- [Assigned task]
Beginning with the line that holds "This screenshot has height=600, width=800.", please retype each line through the end of the listing below, both ends included, and nothing more.

- [Recorded information]
● ● ● ●

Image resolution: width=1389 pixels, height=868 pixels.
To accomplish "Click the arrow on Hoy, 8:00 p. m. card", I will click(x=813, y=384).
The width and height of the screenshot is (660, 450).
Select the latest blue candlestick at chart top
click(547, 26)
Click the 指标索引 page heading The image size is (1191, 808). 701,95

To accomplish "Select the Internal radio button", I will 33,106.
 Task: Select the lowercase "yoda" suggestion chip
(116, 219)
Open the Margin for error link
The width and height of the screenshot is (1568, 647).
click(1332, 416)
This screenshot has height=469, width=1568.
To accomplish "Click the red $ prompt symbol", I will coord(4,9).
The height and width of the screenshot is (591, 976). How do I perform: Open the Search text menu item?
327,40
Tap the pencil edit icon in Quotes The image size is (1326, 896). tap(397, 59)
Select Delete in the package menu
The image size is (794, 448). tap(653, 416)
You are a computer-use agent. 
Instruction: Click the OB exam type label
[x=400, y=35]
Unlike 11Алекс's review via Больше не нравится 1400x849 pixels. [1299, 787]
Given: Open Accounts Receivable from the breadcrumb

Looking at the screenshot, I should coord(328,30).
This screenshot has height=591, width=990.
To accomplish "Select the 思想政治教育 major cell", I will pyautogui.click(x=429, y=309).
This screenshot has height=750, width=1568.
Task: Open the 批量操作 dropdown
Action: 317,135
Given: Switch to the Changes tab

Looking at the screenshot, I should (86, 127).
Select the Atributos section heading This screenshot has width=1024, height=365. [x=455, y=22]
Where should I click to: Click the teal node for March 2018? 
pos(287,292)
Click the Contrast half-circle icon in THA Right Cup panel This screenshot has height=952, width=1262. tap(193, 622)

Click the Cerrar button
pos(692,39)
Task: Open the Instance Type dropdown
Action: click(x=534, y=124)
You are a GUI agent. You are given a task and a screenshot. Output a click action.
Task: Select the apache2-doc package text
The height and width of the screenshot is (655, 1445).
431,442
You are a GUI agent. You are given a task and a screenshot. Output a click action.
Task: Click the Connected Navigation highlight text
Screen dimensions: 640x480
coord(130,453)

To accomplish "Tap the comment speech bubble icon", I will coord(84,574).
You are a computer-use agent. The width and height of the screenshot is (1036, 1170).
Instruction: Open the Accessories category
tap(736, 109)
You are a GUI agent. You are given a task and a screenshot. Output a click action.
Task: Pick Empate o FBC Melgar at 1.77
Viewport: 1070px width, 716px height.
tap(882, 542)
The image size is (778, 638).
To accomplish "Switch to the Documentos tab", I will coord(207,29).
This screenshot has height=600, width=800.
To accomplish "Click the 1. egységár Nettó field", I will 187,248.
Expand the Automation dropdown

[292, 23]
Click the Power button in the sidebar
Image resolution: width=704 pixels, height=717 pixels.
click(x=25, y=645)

● ● ● ●

- [Answer section]
This screenshot has height=600, width=800.
To accomplish "Click the 1. egységár Nettó field", I will 187,248.
Expand the Automation dropdown

[292, 23]
Click the Power button in the sidebar
Image resolution: width=704 pixels, height=717 pixels.
click(x=25, y=645)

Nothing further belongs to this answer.